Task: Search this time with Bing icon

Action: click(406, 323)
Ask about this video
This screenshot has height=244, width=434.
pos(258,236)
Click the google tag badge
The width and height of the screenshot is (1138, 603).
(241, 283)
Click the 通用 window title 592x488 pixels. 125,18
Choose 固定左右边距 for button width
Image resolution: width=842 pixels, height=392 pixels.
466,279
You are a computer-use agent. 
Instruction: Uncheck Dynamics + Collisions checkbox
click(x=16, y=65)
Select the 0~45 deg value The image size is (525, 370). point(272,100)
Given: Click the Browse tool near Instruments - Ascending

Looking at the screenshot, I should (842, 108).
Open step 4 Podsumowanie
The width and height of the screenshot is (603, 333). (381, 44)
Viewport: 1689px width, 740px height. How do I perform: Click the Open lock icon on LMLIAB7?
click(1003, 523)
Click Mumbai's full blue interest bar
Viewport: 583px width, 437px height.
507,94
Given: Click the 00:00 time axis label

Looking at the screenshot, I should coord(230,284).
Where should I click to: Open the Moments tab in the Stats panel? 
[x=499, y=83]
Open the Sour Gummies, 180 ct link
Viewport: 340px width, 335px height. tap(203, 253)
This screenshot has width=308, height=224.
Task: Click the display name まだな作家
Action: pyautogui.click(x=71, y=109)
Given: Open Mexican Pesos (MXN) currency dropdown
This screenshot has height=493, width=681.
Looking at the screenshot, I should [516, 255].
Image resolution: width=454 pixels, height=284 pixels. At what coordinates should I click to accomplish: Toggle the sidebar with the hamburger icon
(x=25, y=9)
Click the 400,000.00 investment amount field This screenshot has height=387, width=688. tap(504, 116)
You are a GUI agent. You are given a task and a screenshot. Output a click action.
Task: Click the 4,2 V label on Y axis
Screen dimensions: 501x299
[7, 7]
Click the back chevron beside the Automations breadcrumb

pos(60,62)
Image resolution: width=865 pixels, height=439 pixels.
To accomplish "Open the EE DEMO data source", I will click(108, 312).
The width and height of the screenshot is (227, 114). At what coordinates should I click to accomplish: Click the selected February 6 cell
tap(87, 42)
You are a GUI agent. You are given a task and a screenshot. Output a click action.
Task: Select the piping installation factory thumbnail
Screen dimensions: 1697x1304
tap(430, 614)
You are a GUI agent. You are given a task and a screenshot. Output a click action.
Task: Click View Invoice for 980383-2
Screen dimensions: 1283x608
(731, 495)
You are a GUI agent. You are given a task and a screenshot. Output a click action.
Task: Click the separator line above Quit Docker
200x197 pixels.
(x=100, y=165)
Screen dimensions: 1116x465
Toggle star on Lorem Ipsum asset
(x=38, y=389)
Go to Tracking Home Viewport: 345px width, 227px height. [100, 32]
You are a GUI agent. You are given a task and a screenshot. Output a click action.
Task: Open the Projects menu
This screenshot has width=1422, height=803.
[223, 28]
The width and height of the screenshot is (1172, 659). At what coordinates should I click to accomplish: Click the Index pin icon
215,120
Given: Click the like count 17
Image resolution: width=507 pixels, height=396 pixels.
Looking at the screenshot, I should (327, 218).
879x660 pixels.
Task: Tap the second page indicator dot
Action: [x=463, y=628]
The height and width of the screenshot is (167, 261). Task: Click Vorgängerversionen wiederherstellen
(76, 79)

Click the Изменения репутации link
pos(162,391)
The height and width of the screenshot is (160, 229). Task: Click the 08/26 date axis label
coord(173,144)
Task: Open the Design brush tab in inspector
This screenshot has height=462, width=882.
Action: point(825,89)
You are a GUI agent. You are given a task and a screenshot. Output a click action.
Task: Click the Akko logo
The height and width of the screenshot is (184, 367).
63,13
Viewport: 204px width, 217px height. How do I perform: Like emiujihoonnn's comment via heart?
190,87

Problem requirements: Nothing but the lines from the one containing "The height and width of the screenshot is (184, 367)." through the end of the material should appear; please return them exactly.

Result:
The height and width of the screenshot is (184, 367).
63,13
Viewport: 204px width, 217px height. How do I perform: Like emiujihoonnn's comment via heart?
190,87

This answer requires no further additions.